Melbourne Institute data

Oh wow …. a negative for AUD

A concern for central banks is to keep inflation expectations anchored. In a nutshell, and I've covered this before:

  • The argument is that inflation expectations can become self-fulfilling.
  • I think its more relevant during times of increasing inflation - people see inflation rising so they tend to buy more quickly, thus prompting prices to rise faster.
  • People expect faster inflation (i.e. its 'unanchored' ... rising quickly)
  • On the flipside, if inflation is either very low or in deflation (i.e. general falling prices), people hold off purchasing 'cause there is no rush if prices are falling, and again the argument is this behaviour can feed on itself and grow as a problem.
  • People expect falling prices to fall harder ('unanchored')

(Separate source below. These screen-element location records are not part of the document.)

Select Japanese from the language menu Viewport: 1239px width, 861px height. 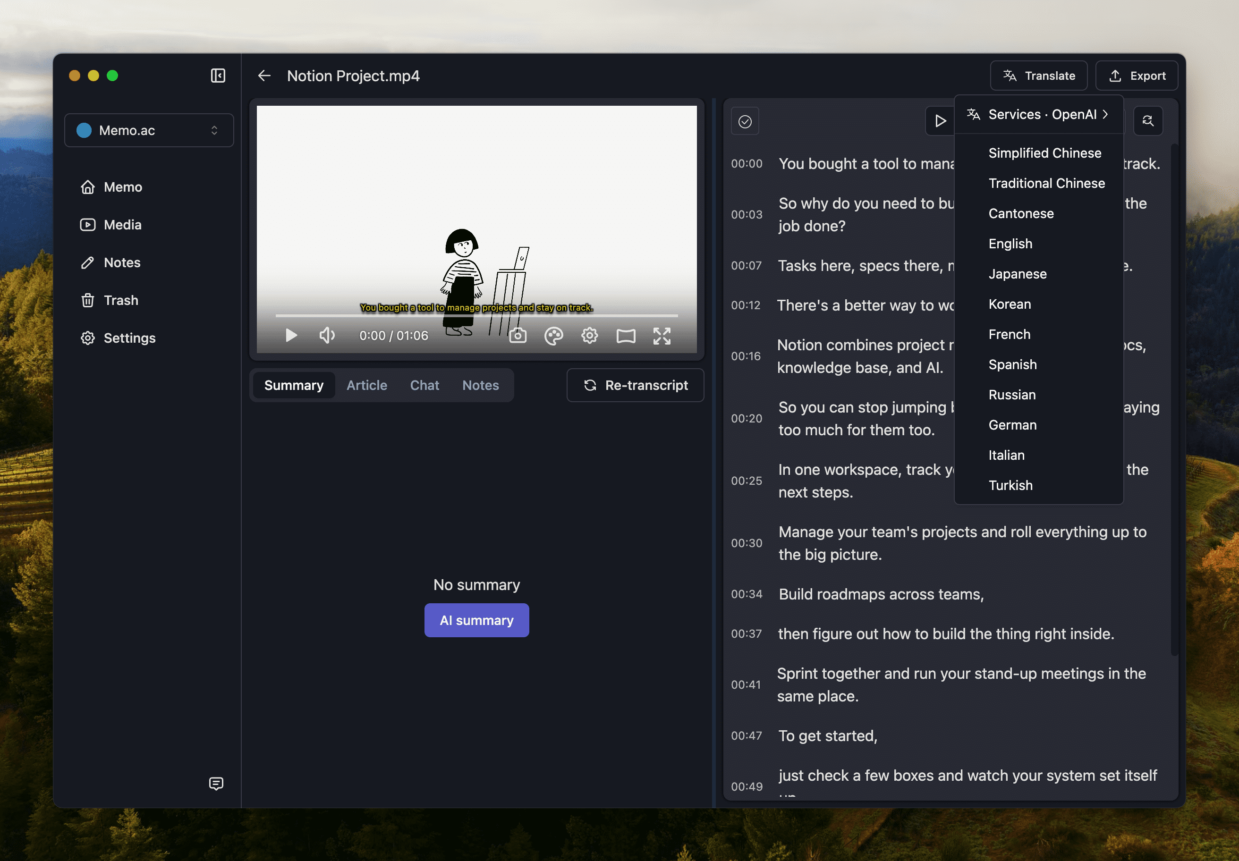(1017, 274)
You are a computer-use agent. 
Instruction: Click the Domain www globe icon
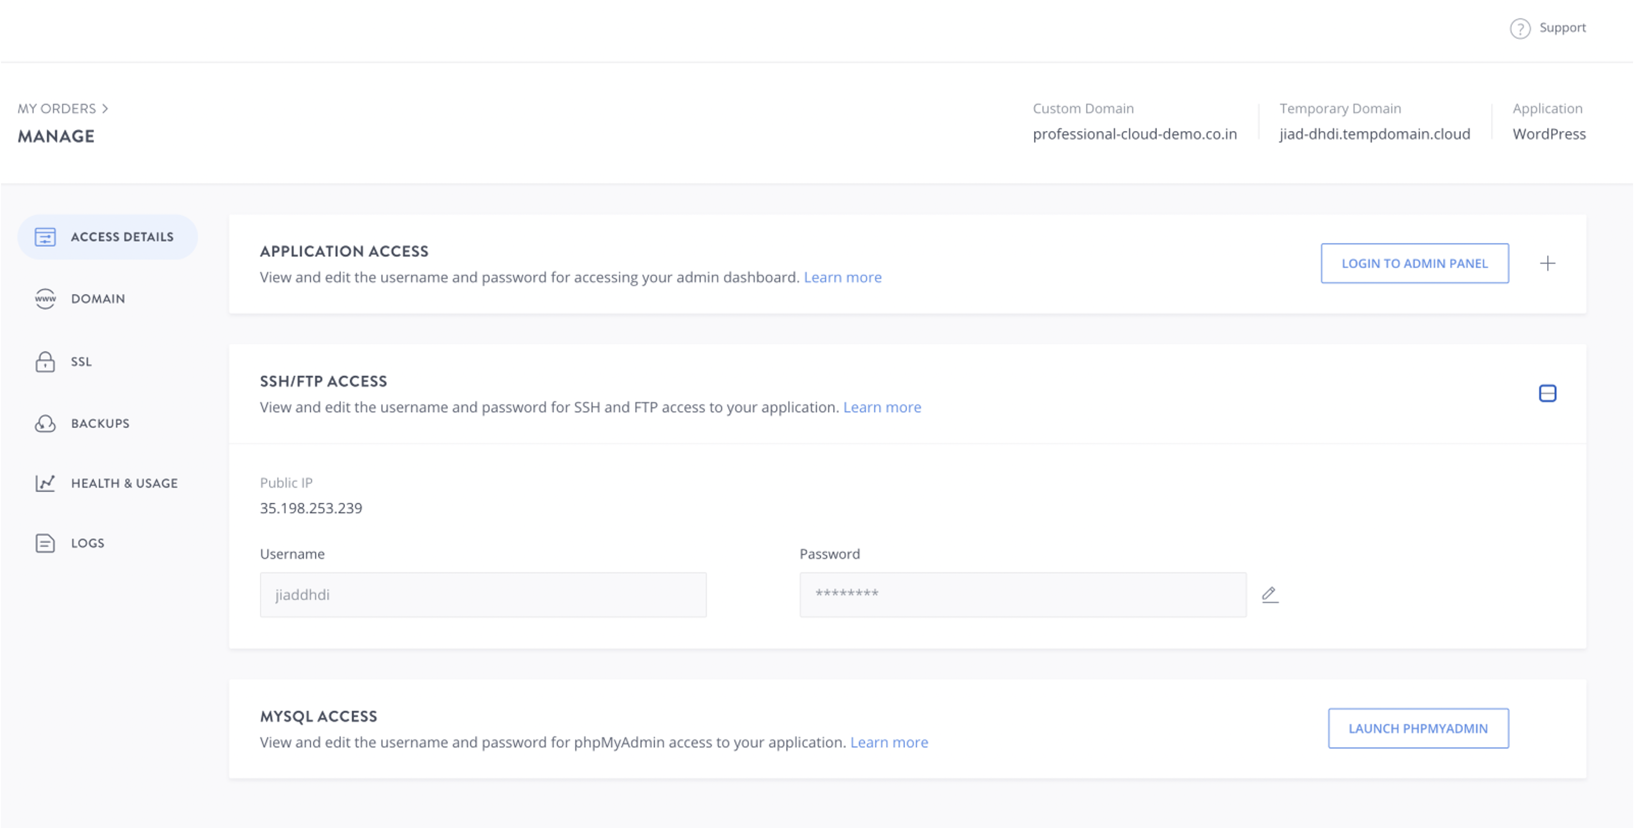pyautogui.click(x=45, y=299)
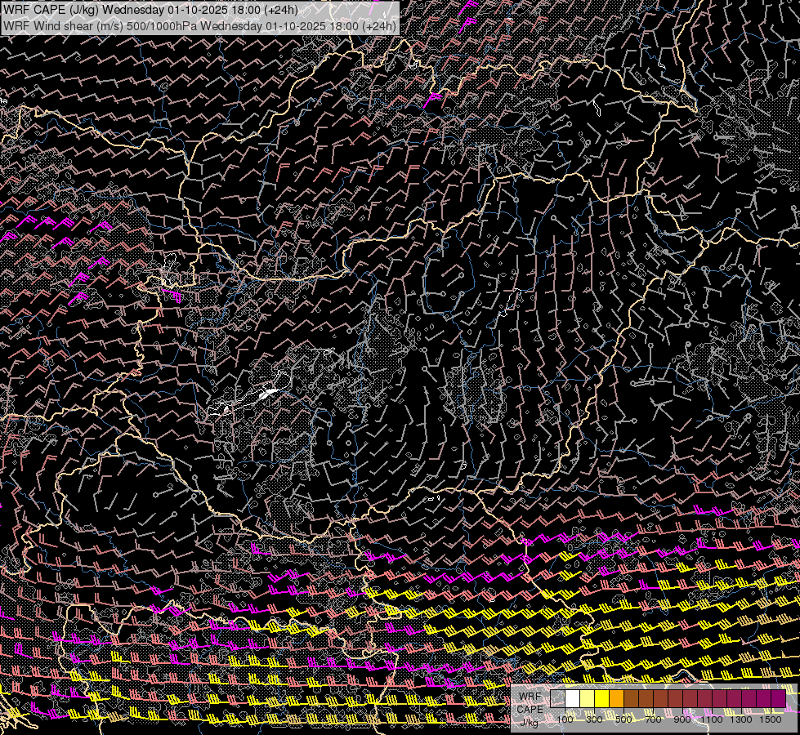
Task: Click the 1500 legend value label
Action: point(771,719)
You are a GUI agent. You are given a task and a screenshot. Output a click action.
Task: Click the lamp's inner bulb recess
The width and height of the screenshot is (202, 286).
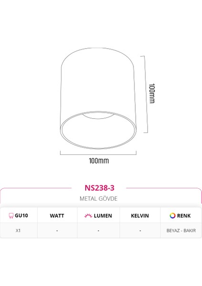99,116
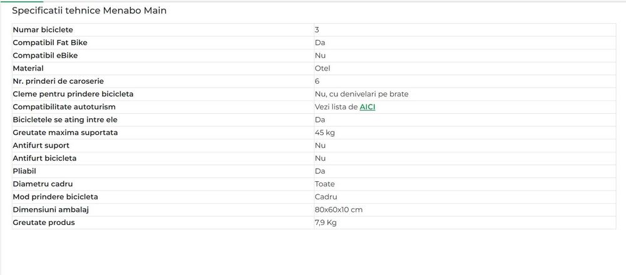This screenshot has height=275, width=626.
Task: Click the '80x60x10 cm' packaging dimensions
Action: pyautogui.click(x=339, y=209)
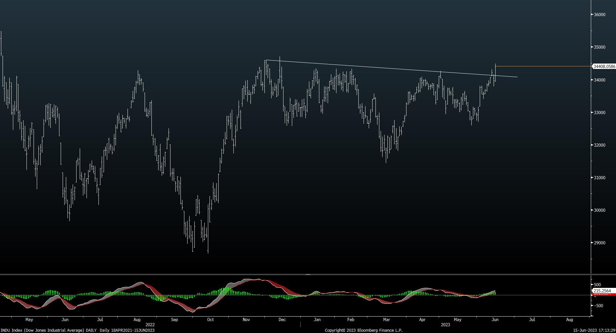Click the Bloomberg Finance copyright notice
The height and width of the screenshot is (333, 616).
coord(364,330)
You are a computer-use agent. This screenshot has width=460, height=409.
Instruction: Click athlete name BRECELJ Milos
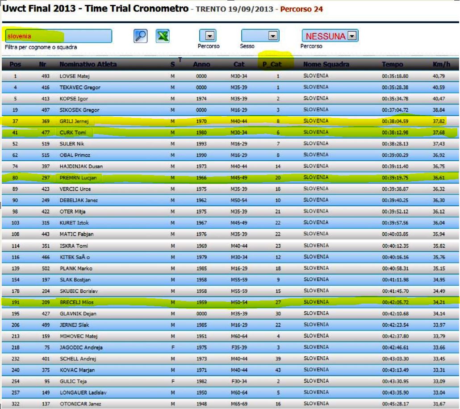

This is sharp drop on the month and heightens the risk that expectations are kept anchored. This may well be of more importance than the jobs data later.

I've argued in past months (years?) that the RBA is complacent on inflation, its missed target for going on 3 years now. This may be enough to give them a jolt out of such complaceny.

They have said they are watching the employment market, this might give them a reason to pay some attention to the other leg of their mandate. They only have two mandates, inflation and jobs. On the jobs growth I've given them plaudits many times. But on inflation, 3 years of misses is a poor showing indeed. Who else has a job where missing targets for 3 years is shrugged off?